LATE AND TERMINAL CLASSIC SOCIAL STRATEGIES IN THE XUNANTUNICH AREA
Wendy Ashmore, Jason Yaeger, and Cynthia Robin
Hatever happened in the Maya lowlands at the end of the Classic period, the events and processes involved were surely complex, and must have varied markedly across the social and political landscape. In this essay, we illustrate some of that complexity and variability on at least two social scales. First, our focus on the lives of people in farmsteads and communities beyond the monumental civic centers helps complement the more intense attention customarily paid to elites and royals living in the hearts of those centers. Not only were our ancient informants subject in different ways than their overlords to the upheavals of Late and Terminal Classic times, they also responded with a somewhat different repertoire of tactics, in part because of their distinct social, political, and economic standing. And that brings us to the second kind of complexity and variation: by looking more closely at a relatively small area and populace, we recognize that, even at this scale, fortunes and strategies could be quite diverse, depending on local circumstances and specific histories. “Commoners” certainly did not have all social or other characteristics “in common” with one another, and we gain in understanding the complexity of this class—and their contemporaries—by identifying more fully the varied ways in which all people lived through the events of this period.
Specifically, in this paper we describe social integration, differentiation, and change in Late and Terminal Classic times within two commoner settlements near the civic center of Xunantunich, Belize. One of these, San Lorenzo, experienced a discontinuous history of occupation beginning in Middle Preclassic times, the
Best documented portion of which pertains to the Late and Terminal Classic periods. The other, Chan Noohol, was a sector of a larger settlement we call Chan, the latter with roots likewise in the Middle Preclassic, but within which the Chan Noohol area evinced a virtual boom-bust sequence late in the Late Classic period. The seeming abruptness of this demographic expansion and collapse is likely somewhat deceptive, in part an artifact of imprecision in dating (e. g.. Smith 1992). Nevertheless, the contrasts between periods are dramatic. And for each settlement, the archaeological record attests to varying sorts of self-sufficiency and dependency of its residents relative to larger economic, ritual, and political spheres. In neither case are the reasons for ultimate “collapse” fully clear, but by examining both of these places in some detail, along with other instances of local settlement considered in passing here, we can clarify some of the mosaic of prosperity, decline, rallying, contraction, and abandonment in this part of the Belize Valley. Our analysis complements and our findings broadly parallel those provided elsewhere (Ashmore 1998; LeCount et al. 2002; Leventhal and Ashmore 1999) concerning royal strategies within the Xunantunich civic core.

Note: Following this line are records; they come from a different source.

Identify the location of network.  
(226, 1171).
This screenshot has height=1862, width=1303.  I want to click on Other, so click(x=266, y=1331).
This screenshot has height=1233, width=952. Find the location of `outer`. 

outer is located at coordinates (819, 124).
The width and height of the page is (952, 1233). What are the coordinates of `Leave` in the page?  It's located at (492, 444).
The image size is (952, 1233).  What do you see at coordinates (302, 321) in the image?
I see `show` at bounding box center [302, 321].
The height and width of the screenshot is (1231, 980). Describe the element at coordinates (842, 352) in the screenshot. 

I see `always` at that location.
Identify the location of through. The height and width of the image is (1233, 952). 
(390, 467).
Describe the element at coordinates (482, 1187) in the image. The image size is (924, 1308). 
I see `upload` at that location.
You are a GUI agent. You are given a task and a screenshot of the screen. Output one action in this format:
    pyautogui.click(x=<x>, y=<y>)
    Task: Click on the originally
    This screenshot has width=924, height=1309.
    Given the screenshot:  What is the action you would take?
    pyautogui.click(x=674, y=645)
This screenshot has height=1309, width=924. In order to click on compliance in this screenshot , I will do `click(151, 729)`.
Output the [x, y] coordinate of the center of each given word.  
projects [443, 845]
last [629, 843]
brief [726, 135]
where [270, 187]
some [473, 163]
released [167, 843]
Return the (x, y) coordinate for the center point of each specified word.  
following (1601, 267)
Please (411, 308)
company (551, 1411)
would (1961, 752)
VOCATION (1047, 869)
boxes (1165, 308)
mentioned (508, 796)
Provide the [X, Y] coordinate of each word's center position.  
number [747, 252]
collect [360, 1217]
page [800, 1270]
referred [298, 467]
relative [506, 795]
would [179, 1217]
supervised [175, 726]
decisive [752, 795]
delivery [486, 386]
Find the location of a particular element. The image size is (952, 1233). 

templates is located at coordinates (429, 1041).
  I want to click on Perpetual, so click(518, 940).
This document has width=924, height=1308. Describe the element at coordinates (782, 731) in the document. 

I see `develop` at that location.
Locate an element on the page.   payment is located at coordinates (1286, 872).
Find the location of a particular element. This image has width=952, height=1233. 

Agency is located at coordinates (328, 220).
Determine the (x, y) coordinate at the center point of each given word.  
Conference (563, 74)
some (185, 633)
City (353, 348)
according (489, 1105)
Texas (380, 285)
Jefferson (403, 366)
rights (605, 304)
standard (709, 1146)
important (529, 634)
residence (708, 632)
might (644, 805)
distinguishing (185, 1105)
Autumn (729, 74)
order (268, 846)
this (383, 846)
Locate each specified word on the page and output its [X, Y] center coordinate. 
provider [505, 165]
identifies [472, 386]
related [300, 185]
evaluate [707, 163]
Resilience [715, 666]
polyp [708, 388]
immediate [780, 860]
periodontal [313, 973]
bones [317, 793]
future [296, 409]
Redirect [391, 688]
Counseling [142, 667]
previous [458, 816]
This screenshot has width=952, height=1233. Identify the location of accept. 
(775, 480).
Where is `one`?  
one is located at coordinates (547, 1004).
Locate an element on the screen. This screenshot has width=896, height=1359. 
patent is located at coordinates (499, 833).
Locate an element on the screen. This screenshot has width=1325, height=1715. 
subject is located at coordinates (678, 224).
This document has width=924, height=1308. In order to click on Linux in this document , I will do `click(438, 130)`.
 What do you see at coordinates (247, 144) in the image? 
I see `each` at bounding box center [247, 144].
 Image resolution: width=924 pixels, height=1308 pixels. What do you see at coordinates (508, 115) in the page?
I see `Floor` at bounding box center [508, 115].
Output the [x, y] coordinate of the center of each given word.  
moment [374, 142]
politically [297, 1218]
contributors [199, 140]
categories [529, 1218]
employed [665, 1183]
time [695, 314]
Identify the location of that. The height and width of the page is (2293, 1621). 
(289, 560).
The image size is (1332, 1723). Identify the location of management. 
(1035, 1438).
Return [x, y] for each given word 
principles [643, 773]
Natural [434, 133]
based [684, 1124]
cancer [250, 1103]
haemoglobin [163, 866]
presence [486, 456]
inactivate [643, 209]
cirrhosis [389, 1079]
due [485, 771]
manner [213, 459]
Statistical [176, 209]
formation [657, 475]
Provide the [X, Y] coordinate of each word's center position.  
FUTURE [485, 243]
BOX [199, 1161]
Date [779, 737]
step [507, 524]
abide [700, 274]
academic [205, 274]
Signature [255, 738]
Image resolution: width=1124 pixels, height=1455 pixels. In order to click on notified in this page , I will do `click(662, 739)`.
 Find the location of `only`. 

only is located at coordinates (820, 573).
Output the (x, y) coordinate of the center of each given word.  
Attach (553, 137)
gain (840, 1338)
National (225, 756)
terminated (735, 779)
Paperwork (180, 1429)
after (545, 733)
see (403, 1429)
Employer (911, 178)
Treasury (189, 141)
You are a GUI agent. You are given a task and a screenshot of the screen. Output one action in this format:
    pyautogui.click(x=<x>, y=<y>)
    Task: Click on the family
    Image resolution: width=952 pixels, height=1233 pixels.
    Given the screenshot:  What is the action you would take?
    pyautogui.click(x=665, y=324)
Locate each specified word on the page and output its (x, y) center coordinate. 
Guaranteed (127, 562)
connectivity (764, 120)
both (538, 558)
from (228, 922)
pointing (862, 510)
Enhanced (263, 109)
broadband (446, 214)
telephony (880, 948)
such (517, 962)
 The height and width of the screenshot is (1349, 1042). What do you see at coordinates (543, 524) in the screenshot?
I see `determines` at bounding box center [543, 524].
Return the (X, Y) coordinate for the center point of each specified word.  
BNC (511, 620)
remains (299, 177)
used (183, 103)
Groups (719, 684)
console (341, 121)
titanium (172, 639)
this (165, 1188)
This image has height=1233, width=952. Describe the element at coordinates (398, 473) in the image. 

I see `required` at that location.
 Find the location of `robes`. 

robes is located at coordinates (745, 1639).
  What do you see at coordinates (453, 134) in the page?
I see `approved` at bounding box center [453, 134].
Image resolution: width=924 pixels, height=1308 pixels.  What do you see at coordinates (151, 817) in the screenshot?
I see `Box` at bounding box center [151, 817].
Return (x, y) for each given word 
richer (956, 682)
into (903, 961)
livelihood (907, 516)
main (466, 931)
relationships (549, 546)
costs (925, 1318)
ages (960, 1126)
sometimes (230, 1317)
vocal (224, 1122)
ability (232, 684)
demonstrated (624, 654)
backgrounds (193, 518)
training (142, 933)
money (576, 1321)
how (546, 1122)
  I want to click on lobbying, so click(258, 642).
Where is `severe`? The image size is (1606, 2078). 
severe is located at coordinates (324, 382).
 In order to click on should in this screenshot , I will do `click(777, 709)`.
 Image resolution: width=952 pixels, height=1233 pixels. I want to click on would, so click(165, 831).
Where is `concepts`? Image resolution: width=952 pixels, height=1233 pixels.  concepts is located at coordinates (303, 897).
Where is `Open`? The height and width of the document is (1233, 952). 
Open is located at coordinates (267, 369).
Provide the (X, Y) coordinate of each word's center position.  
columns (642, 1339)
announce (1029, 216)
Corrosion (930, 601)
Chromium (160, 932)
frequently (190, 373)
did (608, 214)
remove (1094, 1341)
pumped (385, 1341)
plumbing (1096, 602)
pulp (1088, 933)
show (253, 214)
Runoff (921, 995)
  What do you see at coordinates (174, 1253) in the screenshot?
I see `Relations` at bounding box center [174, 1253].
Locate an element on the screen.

Highlighting the final integrative and differentiating behaviors for which we have evidence allows us to infer the social strategies of local residents in their responses, successful or otherwise, to this time of flux. Although the majority of our data pertain to the Late Classic period, we contend that understanding local manifestations of Terminal Classic society and the “Maya collapse” is possible only through detailed reference to and comparison with antecedent social forms and strategies.
By way of background, we first describe Xunantunich and the areas near it that we examined, outlining briefly the recent program of settlement research on which the paper builds. Because the Xunantunich Archaeological Project (XAP) and its Settlement Survey (XSS) were framed specifically to address issues of social change in Late and Terminal Classic times, we couch discussion in terms of cumulative earlier findings in the larger region and of the evolving interpretive models shaping our research. We then introduce briefly our project’s definitions of the Late and Terminal Classic periods. These and other time spans recognized by XAP derive principally from the ceramic chronology developed by Lisa LeCount, an analysis described more fully elsewhere (LeCount 1992, 1996; LeCount et al. 2002). Following a condensed account of XSS findings, we proceed to the San Lorenzo and Chan Noohol case studies, and then to concluding discussion about the end of the Classic in the Xunantunich area.